Dari kejadian ini, terlihat bahwa konstruksi pembangunan pemahaman dalam pendidikan yang tidak bersandar pada kebebasan individu untuk menjalani proses belajarnya, akan menghasilkan penegasian eksistensi dan kebebasan individu itu sendiri, sehingga tak jarang modus DROP OUT ataupun SKORSING dilakukan oleh otoritas yang berwenang dalam sekolah tersebut terhadap individu, tatkala mereka membangkang terhadap alur kebijakan yang telah ditetapkan.
Dari hal tersebut, saya melihat bahwa rumusan kebijakan pendidikan yang seperti ini, telah merepresentasikan sebuah konstuksi hegemoni ideology tertutup yang diideologisasikan, sehingga pendidikan terjebak menjadi instrument yang digunakan oleh pemiliki otoritas kekuasaan untuk mengontrol individu dalam sebuah Negara.
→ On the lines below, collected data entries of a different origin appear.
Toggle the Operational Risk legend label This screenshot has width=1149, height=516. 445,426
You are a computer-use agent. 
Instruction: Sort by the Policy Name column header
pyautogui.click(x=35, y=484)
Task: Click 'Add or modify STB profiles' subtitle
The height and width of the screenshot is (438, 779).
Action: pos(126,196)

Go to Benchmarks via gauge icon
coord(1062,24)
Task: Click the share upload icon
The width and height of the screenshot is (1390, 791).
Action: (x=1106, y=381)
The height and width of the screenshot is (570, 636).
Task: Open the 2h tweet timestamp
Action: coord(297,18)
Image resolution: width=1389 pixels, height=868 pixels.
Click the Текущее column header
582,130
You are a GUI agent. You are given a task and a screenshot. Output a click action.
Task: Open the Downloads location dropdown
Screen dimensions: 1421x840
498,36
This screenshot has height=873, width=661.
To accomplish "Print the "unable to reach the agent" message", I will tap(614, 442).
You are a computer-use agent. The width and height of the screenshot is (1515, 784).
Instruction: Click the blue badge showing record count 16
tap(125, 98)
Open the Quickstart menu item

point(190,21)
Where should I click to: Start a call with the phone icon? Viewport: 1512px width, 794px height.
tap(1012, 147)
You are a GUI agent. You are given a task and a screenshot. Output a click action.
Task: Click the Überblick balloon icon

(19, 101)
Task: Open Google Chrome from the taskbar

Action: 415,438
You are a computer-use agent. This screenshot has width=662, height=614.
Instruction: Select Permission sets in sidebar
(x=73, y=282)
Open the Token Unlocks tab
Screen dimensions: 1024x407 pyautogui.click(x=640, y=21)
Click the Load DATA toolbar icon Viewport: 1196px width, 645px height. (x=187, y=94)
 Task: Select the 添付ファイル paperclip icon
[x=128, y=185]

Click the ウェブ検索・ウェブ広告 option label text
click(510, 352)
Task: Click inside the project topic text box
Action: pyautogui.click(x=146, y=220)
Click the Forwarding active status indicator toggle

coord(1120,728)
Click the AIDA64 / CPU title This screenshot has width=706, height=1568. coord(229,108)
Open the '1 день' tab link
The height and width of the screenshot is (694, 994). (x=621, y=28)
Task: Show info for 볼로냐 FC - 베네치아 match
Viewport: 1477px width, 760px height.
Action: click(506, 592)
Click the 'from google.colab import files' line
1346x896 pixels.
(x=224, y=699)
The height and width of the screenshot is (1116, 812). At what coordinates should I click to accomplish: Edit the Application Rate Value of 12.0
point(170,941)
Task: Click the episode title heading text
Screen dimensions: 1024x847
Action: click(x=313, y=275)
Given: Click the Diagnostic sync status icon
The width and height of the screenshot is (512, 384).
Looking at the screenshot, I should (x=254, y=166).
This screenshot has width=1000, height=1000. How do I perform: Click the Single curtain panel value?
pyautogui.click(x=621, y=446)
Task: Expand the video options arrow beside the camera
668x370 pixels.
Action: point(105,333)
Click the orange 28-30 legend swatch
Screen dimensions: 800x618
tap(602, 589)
Dari sisi ini pun, terlihat bahwa konsep pendidikan yang memerdekaan individu dalam memaknai realitasnya, akhirnya tergerus dan hilang karena ternegasikan oleh kepentingan politik yang berkuasa, yakni dengan menetapkan tujuan untuk menyetir, mengeksploitasi serta memisahkan individu dari realitas sosial yang secara personal melingkupinya.
Dari kondisi yang demikianlah, motif pendidikan akhirnya tereduksi untuk menjadi sebuah cara atau mekanisme kontrol ideologis penguasa terhadap warganya serta menjadikan pendidikan sebagai mekanisme reproduksi. Dalam kondisi yang kemudian, pendidikan akhirnya terjebak menjadi sebuah mekanisme PEMBOHONGAN yang dilakukan oleh PEMERINTAH. Hal ini terjadi karena konsepsi pendidikan yang demikian, jelaslah tidak berkorelasi dengan apa yang diinginkan oleh individu. Selain itu, konsepsi nilai yang dijadikan patokan jelas telah mencerabutkan individu dari apa yang lebih menjadi inti dari kenyataan yang dihadapinya dan juga menegasikan pilihan bebas individu dalam menjalani kehidupannya sendiri.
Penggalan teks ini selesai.